-- AIM OF THE EXERCISE --
Could you recast the data below as a JSON list of strings, with one string per line and blank lines left out?

-- AVAILABLE RECORDS --
********

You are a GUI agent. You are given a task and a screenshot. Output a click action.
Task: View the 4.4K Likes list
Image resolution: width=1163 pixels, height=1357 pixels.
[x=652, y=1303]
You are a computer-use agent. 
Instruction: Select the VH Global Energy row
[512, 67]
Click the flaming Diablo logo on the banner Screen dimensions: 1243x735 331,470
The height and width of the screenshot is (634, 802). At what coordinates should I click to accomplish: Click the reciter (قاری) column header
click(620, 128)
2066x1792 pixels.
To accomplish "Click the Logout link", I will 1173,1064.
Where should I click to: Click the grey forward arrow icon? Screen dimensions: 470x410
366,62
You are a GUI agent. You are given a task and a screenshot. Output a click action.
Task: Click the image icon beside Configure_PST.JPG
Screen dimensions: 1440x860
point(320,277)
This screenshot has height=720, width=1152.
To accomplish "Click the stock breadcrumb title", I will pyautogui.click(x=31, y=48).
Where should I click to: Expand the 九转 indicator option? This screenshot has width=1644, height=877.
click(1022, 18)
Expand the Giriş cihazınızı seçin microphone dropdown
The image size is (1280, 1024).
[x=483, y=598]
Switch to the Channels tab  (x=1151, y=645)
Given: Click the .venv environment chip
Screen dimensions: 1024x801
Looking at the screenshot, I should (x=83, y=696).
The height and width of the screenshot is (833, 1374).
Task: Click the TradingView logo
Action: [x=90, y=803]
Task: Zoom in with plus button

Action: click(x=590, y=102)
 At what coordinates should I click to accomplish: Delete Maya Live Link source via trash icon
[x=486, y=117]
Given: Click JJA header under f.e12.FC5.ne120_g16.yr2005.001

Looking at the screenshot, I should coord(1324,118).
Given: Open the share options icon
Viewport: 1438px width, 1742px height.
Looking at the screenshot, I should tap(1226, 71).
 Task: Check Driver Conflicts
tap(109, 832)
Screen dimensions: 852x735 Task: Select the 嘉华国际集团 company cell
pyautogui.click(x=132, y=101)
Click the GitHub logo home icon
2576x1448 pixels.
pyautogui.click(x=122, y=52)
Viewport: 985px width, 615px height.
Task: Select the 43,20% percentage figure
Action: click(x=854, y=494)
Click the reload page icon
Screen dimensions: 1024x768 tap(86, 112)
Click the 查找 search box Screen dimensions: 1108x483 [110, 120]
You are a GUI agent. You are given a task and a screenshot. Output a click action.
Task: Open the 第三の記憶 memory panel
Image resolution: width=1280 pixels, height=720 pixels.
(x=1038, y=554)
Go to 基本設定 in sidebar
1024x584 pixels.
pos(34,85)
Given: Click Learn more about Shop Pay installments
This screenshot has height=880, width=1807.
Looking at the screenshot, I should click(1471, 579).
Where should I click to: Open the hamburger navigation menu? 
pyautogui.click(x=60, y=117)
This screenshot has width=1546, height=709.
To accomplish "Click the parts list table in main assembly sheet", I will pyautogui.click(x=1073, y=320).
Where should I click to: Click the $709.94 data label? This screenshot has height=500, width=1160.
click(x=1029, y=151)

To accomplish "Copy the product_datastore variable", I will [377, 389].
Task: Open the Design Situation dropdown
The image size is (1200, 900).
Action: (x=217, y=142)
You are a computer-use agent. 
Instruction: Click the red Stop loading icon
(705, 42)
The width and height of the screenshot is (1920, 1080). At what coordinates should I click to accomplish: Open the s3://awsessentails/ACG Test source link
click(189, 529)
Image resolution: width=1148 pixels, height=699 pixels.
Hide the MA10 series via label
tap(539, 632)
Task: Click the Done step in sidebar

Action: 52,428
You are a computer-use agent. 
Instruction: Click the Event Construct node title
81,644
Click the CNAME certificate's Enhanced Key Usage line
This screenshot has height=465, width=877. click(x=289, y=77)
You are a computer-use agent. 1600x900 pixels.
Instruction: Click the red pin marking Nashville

********

-- EXERCISE OUTPUT --
[
  "You are a GUI agent. You are given a task and a screenshot. Output a click action.",
  "Task: View the 4.4K Likes list",
  "Image resolution: width=1163 pixels, height=1357 pixels.",
  "[x=652, y=1303]",
  "You are a computer-use agent. ",
  "Instruction: Select the VH Global Energy row",
  "[512, 67]",
  "Click the flaming Diablo logo on the banner Screen dimensions: 1243x735 331,470",
  "The height and width of the screenshot is (634, 802). At what coordinates should I click to accomplish: Click the reciter (قاری) column header",
  "click(620, 128)",
  "2066x1792 pixels.",
  "To accomplish \"Click the Logout link\", I will 1173,1064.",
  "Where should I click to: Click the grey forward arrow icon? Screen dimensions: 470x410",
  "366,62",
  "You are a GUI agent. You are given a task and a screenshot. Output a click action.",
  "Task: Click the image icon beside Configure_PST.JPG",
  "Screen dimensions: 1440x860",
  "point(320,277)",
  "This screenshot has height=720, width=1152.",
  "To accomplish \"Click the stock breadcrumb title\", I will pyautogui.click(x=31, y=48).",
  "Where should I click to: Expand the 九转 indicator option? This screenshot has width=1644, height=877.",
  "click(1022, 18)",
  "Expand the Giriş cihazınızı seçin microphone dropdown",
  "The image size is (1280, 1024).",
  "[x=483, y=598]",
  "Switch to the Channels tab  (x=1151, y=645)",
  "Given: Click the .venv environment chip",
  "Screen dimensions: 1024x801",
  "Looking at the screenshot, I should (x=83, y=696).",
  "The height and width of the screenshot is (833, 1374).",
  "Task: Click the TradingView logo",
  "Action: [x=90, y=803]",
  "Task: Zoom in with plus button",
  "Action: click(x=590, y=102)",
  " At what coordinates should I click to accomplish: Delete Maya Live Link source via trash icon",
  "[x=486, y=117]",
  "Given: Click JJA header under f.e12.FC5.ne120_g16.yr2005.001",
  "Looking at the screenshot, I should coord(1324,118).",
  "Given: Open the share options icon",
  "Viewport: 1438px width, 1742px height.",
  "Looking at the screenshot, I should tap(1226, 71).",
  " Task: Check Driver Conflicts",
  "tap(109, 832)",
  "Screen dimensions: 852x735 Task: Select the 嘉华国际集团 company cell",
  "pyautogui.click(x=132, y=101)",
  "Click the GitHub logo home icon",
  "2576x1448 pixels.",
  "pyautogui.click(x=122, y=52)",
  "Viewport: 985px width, 615px height.",
  "Task: Select the 43,20% percentage figure",
  "Action: click(x=854, y=494)",
  "Click the reload page icon",
  "Screen dimensions: 1024x768 tap(86, 112)",
  "Click the 查找 search box Screen dimensions: 1108x483 [110, 120]",
  "You are a GUI agent. You are given a task and a screenshot. Output a click action.",
  "Task: Open the 第三の記憶 memory panel",
  "Image resolution: width=1280 pixels, height=720 pixels.",
  "(x=1038, y=554)",
  "Go to 基本設定 in sidebar",
  "1024x584 pixels.",
  "pos(34,85)",
  "Given: Click Learn more about Shop Pay installments",
  "This screenshot has height=880, width=1807.",
  "Looking at the screenshot, I should click(1471, 579).",
  "Where should I click to: Open the hamburger navigation menu? ",
  "pyautogui.click(x=60, y=117)",
  "This screenshot has width=1546, height=709.",
  "To accomplish \"Click the parts list table in main assembly sheet\", I will pyautogui.click(x=1073, y=320).",
  "Where should I click to: Click the $709.94 data label? This screenshot has height=500, width=1160.",
  "click(x=1029, y=151)",
  "To accomplish \"Copy the product_datastore variable\", I will [377, 389].",
  "Task: Open the Design Situation dropdown",
  "The image size is (1200, 900).",
  "Action: (x=217, y=142)",
  "You are a computer-use agent. ",
  "Instruction: Click the red Stop loading icon",
  "(705, 42)",
  "The width and height of the screenshot is (1920, 1080). At what coordinates should I click to accomplish: Open the s3://awsessentails/ACG Test source link",
  "click(189, 529)",
  "Image resolution: width=1148 pixels, height=699 pixels.",
  "Hide the MA10 series via label",
  "tap(539, 632)",
  "Task: Click the Done step in sidebar",
  "Action: 52,428",
  "You are a computer-use agent. ",
  "Instruction: Click the Event Construct node title",
  "81,644",
  "Click the CNAME certificate's Enhanced Key Usage line",
  "This screenshot has height=465, width=877. click(x=289, y=77)",
  "You are a computer-use agent. 1600x900 pixels.",
  "Instruction: Click the red pin marking Nashville"
]